** Opening Source data block **
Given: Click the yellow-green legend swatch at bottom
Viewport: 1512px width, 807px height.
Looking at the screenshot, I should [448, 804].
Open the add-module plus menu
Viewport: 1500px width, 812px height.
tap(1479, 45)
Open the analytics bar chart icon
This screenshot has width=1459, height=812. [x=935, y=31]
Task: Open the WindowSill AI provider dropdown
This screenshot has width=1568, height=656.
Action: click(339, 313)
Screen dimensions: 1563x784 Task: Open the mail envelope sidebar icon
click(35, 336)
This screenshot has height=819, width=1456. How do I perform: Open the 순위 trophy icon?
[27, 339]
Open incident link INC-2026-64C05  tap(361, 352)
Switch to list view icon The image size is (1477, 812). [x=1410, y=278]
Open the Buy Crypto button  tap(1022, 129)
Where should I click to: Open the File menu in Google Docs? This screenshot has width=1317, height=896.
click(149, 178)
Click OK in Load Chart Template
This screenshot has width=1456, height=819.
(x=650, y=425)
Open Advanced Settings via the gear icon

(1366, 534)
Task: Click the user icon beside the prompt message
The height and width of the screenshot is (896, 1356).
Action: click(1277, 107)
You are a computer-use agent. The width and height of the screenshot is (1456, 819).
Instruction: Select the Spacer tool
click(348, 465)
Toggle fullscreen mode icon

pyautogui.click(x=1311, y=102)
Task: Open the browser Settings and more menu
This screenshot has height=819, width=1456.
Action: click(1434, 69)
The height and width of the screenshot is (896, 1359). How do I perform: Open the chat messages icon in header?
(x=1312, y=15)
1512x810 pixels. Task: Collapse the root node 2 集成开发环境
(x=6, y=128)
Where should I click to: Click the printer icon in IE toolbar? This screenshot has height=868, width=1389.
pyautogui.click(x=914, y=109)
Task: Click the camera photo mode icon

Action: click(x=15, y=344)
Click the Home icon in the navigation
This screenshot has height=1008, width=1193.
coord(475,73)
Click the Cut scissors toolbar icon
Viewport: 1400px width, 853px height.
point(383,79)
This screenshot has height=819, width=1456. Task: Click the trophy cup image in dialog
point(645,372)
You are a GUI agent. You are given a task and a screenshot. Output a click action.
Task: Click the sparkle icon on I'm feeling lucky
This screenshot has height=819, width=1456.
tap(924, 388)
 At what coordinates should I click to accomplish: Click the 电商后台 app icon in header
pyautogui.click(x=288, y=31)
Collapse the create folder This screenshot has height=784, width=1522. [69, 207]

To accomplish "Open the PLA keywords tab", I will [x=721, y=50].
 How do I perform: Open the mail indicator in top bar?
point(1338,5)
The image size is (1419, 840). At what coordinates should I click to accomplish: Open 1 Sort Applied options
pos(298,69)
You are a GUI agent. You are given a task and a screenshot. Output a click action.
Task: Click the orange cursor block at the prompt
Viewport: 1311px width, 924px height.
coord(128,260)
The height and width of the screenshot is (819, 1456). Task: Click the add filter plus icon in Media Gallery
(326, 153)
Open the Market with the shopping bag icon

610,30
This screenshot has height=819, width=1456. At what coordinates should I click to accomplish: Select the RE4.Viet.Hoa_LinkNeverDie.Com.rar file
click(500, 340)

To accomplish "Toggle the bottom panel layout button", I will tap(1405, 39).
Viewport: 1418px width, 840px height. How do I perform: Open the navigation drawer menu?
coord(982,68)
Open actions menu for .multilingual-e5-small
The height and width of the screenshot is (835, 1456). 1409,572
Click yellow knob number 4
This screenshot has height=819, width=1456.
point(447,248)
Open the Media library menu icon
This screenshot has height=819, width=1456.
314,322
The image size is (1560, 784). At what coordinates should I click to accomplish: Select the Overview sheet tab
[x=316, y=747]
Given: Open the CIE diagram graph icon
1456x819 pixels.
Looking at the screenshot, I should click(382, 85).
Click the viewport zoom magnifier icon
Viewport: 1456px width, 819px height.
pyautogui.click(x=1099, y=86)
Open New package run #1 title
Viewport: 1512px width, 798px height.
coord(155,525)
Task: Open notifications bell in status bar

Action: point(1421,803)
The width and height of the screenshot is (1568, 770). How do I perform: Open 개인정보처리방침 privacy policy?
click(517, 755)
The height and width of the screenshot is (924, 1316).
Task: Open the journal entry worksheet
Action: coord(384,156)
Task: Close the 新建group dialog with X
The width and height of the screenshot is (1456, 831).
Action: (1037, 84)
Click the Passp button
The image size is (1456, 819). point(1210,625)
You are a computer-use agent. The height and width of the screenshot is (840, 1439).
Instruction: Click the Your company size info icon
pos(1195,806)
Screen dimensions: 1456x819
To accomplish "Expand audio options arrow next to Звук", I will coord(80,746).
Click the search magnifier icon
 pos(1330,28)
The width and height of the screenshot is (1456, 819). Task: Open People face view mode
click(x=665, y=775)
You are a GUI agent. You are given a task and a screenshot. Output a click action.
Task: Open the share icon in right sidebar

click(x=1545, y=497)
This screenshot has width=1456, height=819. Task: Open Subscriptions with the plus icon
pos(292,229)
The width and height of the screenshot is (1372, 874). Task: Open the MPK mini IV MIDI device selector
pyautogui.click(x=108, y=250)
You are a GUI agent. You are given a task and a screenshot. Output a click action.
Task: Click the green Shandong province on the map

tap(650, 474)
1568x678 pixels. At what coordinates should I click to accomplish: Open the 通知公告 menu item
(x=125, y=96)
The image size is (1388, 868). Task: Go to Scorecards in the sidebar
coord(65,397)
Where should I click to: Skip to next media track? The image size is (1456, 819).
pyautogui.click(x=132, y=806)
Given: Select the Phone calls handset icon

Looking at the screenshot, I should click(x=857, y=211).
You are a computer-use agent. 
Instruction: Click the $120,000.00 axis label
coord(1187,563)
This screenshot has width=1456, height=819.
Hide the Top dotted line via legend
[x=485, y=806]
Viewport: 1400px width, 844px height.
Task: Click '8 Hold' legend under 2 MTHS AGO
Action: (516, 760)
** Closing Source data block **
Go through the lines above. Select every one that has the string "prompt".

- Solution for this exercise
Task: Click the user icon beside the prompt message
Task: Click the orange cursor block at the prompt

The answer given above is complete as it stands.